Uitspraak
RECHTBANK ROTTERDAM
uitspraak van de voorzieningenrechter van 19 juni 2025 in de zaak tussen
[verzoeker 2] , [verzoeker 3] , [verzoeker 4] en [verzoeker 5], uit [plaats 1] , verzoekers
Rechtbank Rotterdam
Op 19 juni 2025 heeft de voorzieningenrechter van de Rechtbank Rotterdam uitspraak gedaan in een zaak over een verzoek om voorlopige voorziening met betrekking tot een omgevingsvergunning. Het college van burgemeester en wethouders had op 4 april 2025 een omgevingsvergunning verleend voor het realiseren van een dakopbouw en een huisartsenpraktijk door middel van een aanbouw aan de voorgevel van een woning. Verzoekers, bestaande uit vijf personen uit de nabijgelegen woningen, maakten bezwaar tegen deze vergunning en vroegen om een voorlopige voorziening. De voorzieningenrechter heeft het verzoek toegewezen, omdat hij van oordeel was dat de omgevingsvergunning onvoldoende zorgvuldig was voorbereid en gemotiveerd.
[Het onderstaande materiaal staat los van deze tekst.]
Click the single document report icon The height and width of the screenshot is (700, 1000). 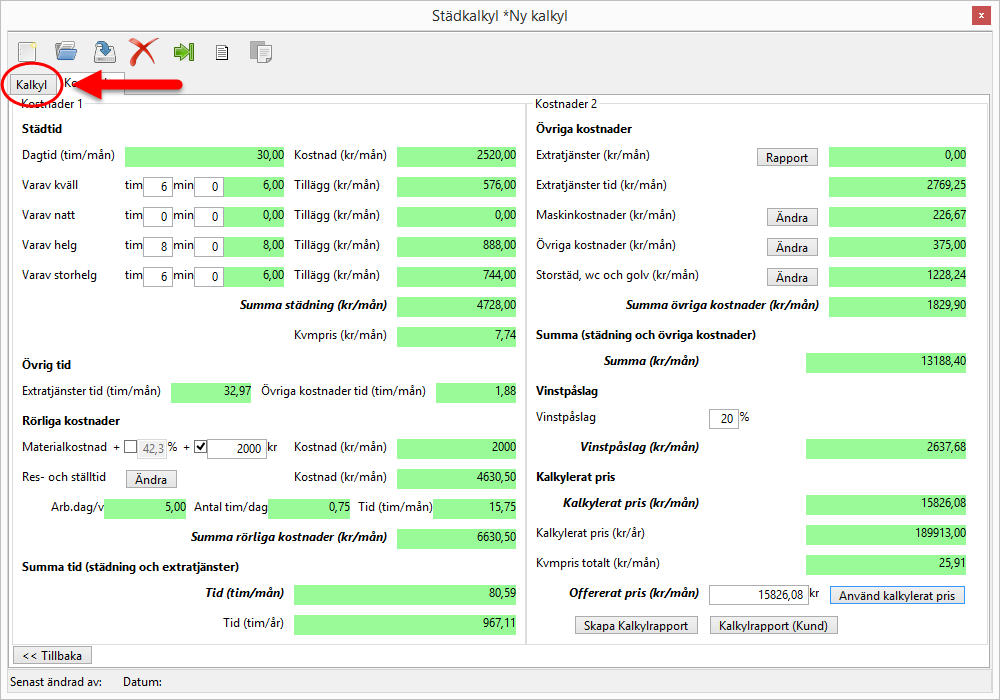coord(222,52)
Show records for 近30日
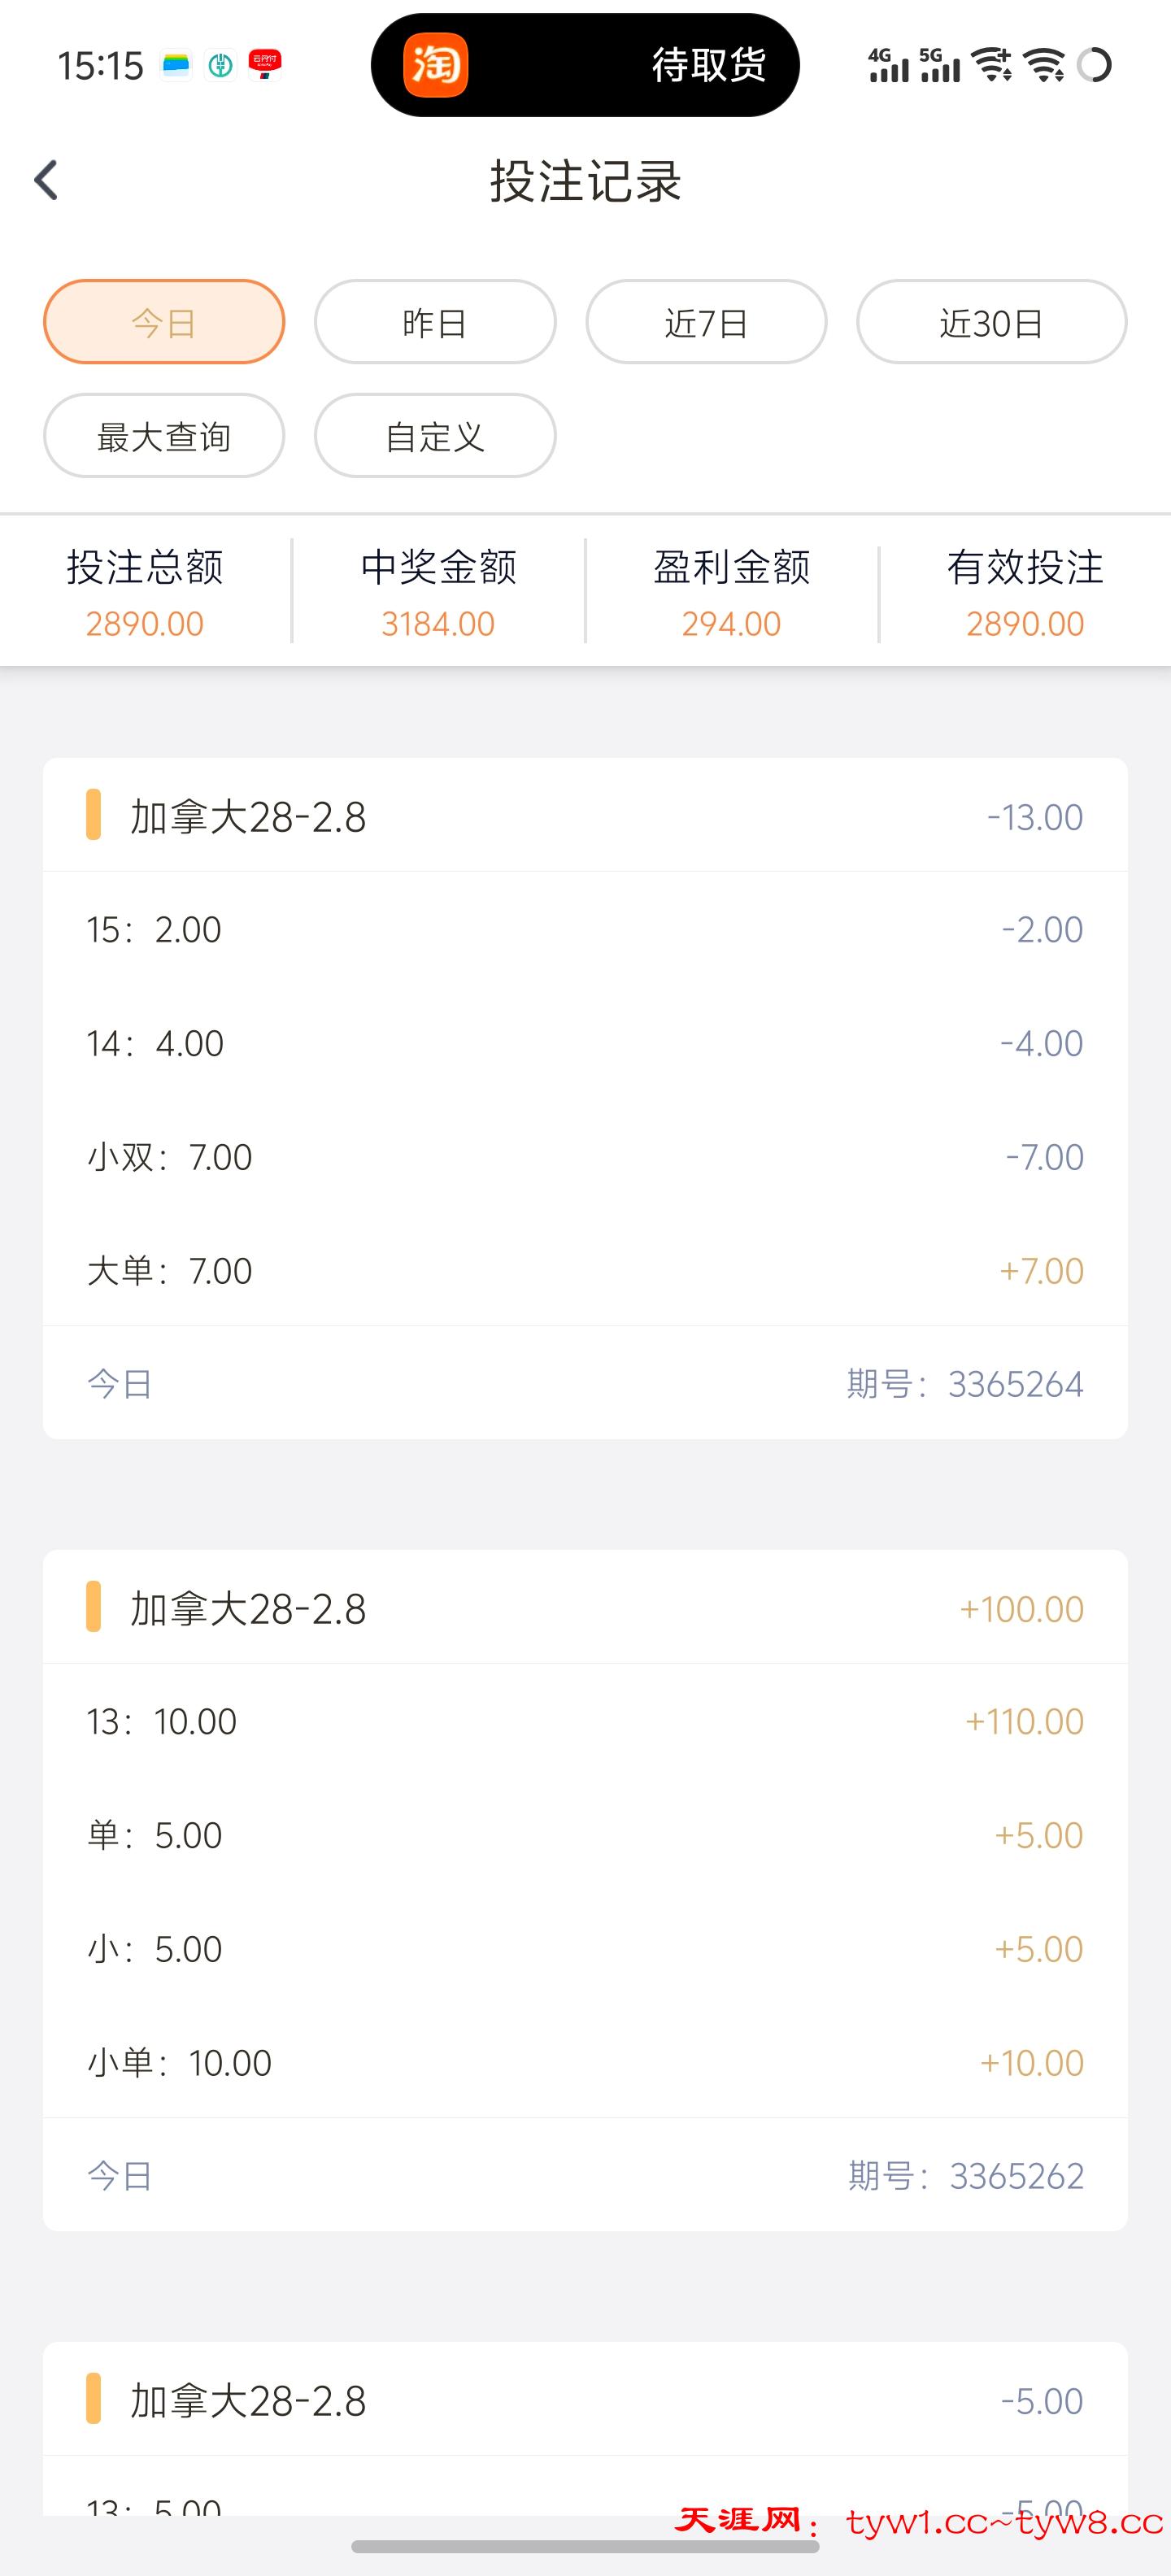Screen dimensions: 1171x2576 coord(991,322)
Hij merkte op dat het college niet voldoende had onderbouwd dat het bouwplan paste binnen de stedenbouwkundige context en dat er geen adequate beoordeling van de geluidshinder had plaatsgevonden. De voorzieningenrechter oordeelde dat het college nader onderzoek moest verrichten naar de stedenbouwkundige beoordeling en het aspect geluid, en dat de uitkomst daarvan meegewogen moest worden in de beoordeling van de evenwichtige toedeling van functies aan locaties, zoals bedoeld in de Omgevingswet. De voorzieningenrechter schorste het besluit van het college tot zes weken na bekendmaking van het besluit op bezwaar en bepaalde dat het college het griffierecht en proceskosten aan de verzoekers moest vergoeden.